US 12,254,037 B2
	Log parsing method and device, server and storage medium
Jing Han, Guangdong (CN); Jianwei Liu, Guangdong (CN); Li Chen, Guangdong (CN); Feng Ye, Guangdong (CN); Zheng Liu, Guangdong (CN); and Hang Ling, Guangdong (CN)
Assigned to ZTE CORPORATION, Shenzhen (CN)
Appl. No. 17/624,243
Filed by ZTE CORPORATION, Guangdong (CN)
PCT Filed Sep. 2, 2020, PCT No. PCT/CN2020/113060 § 371(c)(1), (2) Date Dec. 30, 2021, PCT Pub. No. WO2021/052177, PCT Pub. Date Mar. 25, 2021.
Claims priority of application No. 201910893383.2 (CN), filed on Sep. 20, 2019.
Prior Publication US 2022/0365957 A1, Nov. 17, 2022
Int. Cl.

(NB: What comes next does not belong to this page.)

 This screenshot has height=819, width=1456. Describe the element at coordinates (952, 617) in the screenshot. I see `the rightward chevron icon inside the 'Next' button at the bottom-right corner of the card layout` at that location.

G06F 16/00 (2019.01); G06F 16/31 (2019.01); G06F 16/353 (2025.01)

CPC G06F 16/353 (2019.01) [G06F 16/322 (2019.01)]

19 Claims

1. A method for parsing logs, the method being implemented in cooperation with a log parsing device, the log parsing device communicatively being connected with a communication component, the communication component receiving and sending data under the control of at least one processor, the at least one processor communicatively being connected with a memory, the memory storing instructions executable by the at least one processor; and the method comprising:

acquiring, by the at least one processor, sample log data, wherein the acquired sample log data includes a plurality of sample logs, and irrelevant information is filtered out from the plurality of sample logs by a regular expression;

performing, by the at least one processor, clustering processing on the acquired sample log data according to a length of each sample log in the acquired sample log data, and beginning and ending keywords of each sample log in the acquired sample log data, to obtain a plurality of log clusters;

determining, by the at least one processor, a quality score of each log cluster of the obtained plurality of log clusters, wherein determining the quality score of the each log cluster of the obtained plurality of log clusters comprises:

determining the quality score of the each log cluster according to a compactness of each log cluster of all log clusters and a separation between different log clusters, wherein the quality score is a normalized product of the compactness and the separation; and

parsing, by the at least one processor, a log online by using the obtained plurality of log clusters and determined quality scores of the obtained plurality of log clusters so as to be used for construction of program workflow and anomaly detection in a system;

wherein parsing the log includes determining an adaptive similarity threshold for the log using quality scores of the obtained plurality of log clusters; and

wherein parsing the log online by using the obtained plurality of log clusters and the determined quality scores of the obtained plurality of log clusters comprises:

acquiring a target log to be parsed;

filtering out irrelevant information in the target log by using the regular expression;

determining a matched log cluster among the obtained plurality of log clusters according to a length and beginning and ending keywords of the target log, and determining an adaptive similarity between the target log and the matched log cluster;

determining an adaptive similarity threshold for the target log and the matched log cluster according to a quality score of the matched log cluster; and

determining whether the adaptive similarity is greater than the adaptive similarity threshold; in response to the adaptive similarity being greater than the adaptive similarity threshold, inserting the target log into the matched log cluster; in response to the adaptive similarity not being greater than the adaptive similarity threshold, creating a log cluster by using the target log; wherein determining the matched log cluster among the obtained plurality of log clusters according to the length and beginning and ending keywords of the target log comprises:

using the length and the beginning and ending keywords of the log to be parsed directly as keys;

acquiring a log cluster whose log length and beginning and ending keywords match the log to be parsed from the plurality of log clusters by querying cache.